Christian Hemberg

Personal information
- Full name: Christian Andres Hemberg
- Date of birth: 6 December 1981 (age 43)
- Place of birth: Cali, Colombia
- Height: 1.72 m (5 ft 8 in)
- Position: Forward

Youth career
- Torestorp IF

Senior career*
- Years: Team / Apps / (Gls)
- 1998–2006: Örgryte / 96 / (14)
- 2007–2008: Raufoss / 25 / (3)
- 2008: KS/Leiftur / 9 / (0)
- Total:  / 130 / (17)

International career
- 1997–1998: Sweden U17 / 21 / (2)
- 1999: Sweden U19 / 4 / (1)
- 2001–2002: Sweden U21 / 3 / (0)
- 2001: Sweden / 2 / (0)

= Christian Hemberg =

Colombian-born Swedish footballer (born 1981)
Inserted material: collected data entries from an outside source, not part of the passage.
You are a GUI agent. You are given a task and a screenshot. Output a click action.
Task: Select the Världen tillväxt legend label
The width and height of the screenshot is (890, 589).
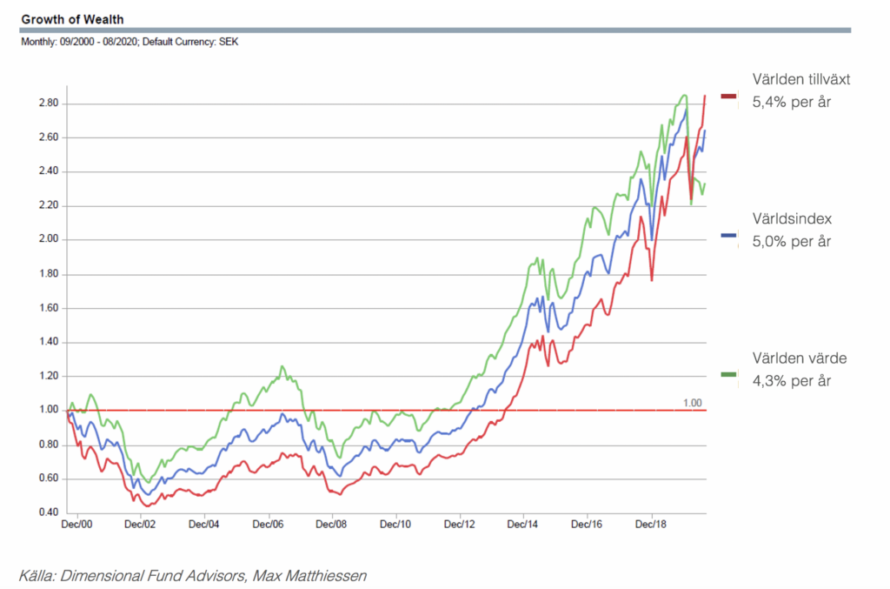800,79
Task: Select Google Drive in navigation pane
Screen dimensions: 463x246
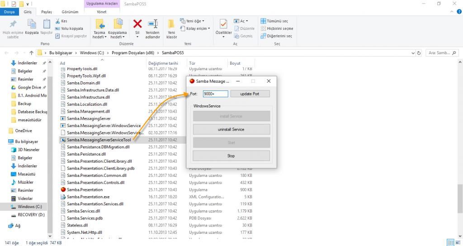Action: pyautogui.click(x=29, y=87)
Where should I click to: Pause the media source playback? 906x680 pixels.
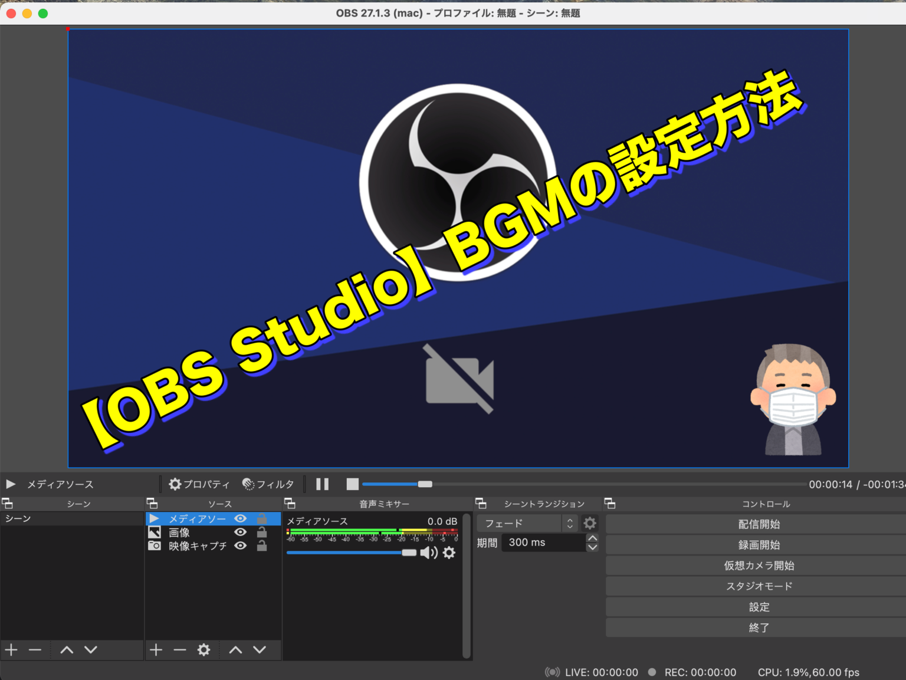pos(322,484)
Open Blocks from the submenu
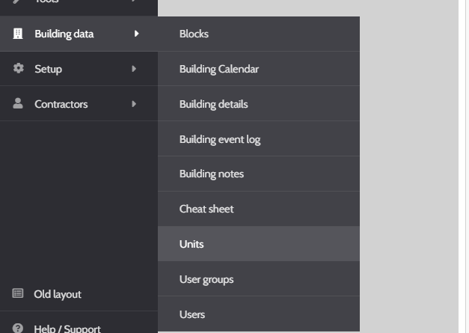 [194, 34]
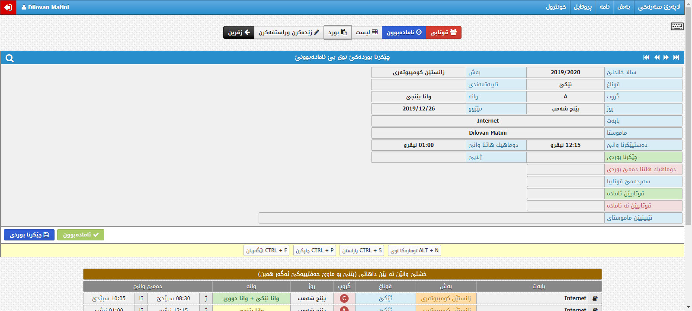692x311 pixels.
Task: Click the red logout icon
Action: (8, 7)

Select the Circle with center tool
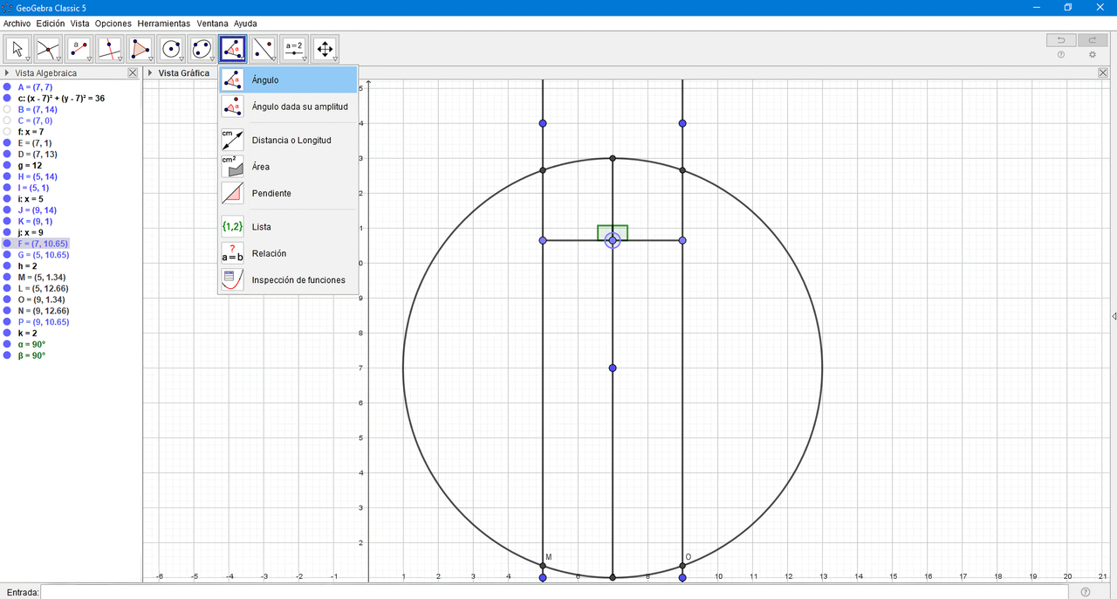[x=171, y=48]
Christian Andres Hemberg (born 6 December 1981) is a Swedish former professional footballer who played as a forward. He played for Örgryte, Raufoss, and KS/Leiftur during a career that spanned between 1998 and 2008. He won two caps for the Sweden national team in 2001.

== Club career ==
Having started off his career with Torestorp IF, he signed with Örgryte IS in 1998 for which he made his Allsvenskan debut at 17 years of age in 1999. He scored 14 Allsvenskan goals in 96 appearances for the Örgryte before signing with the Norwegian second division club Raufoss in early 2007. He retired from professional football after a brief stint in Iceland with KS/Leiftur.

== International career ==
After having appeared for the Sweden U17, U19, and U21 teams, Hemberg made his full international debut for Sweden on 31 January 2001 in a friendly game against the Faroe Islands. He replaced Stefan Ishizaki in the 65th minute as the game ended in a 0–0 draw. He won his second and ultimately last international cap for Sweden in a friendly game on 1 February 2001 as Sweden lost 0–1 to Finland, replacing Sharbel Touma in the 77th minute.

== Personal life ==
He was adopted from an orphanage in Cali, Colombia to Sweden at an early age. After his footballing career he has worked as a personal trainer.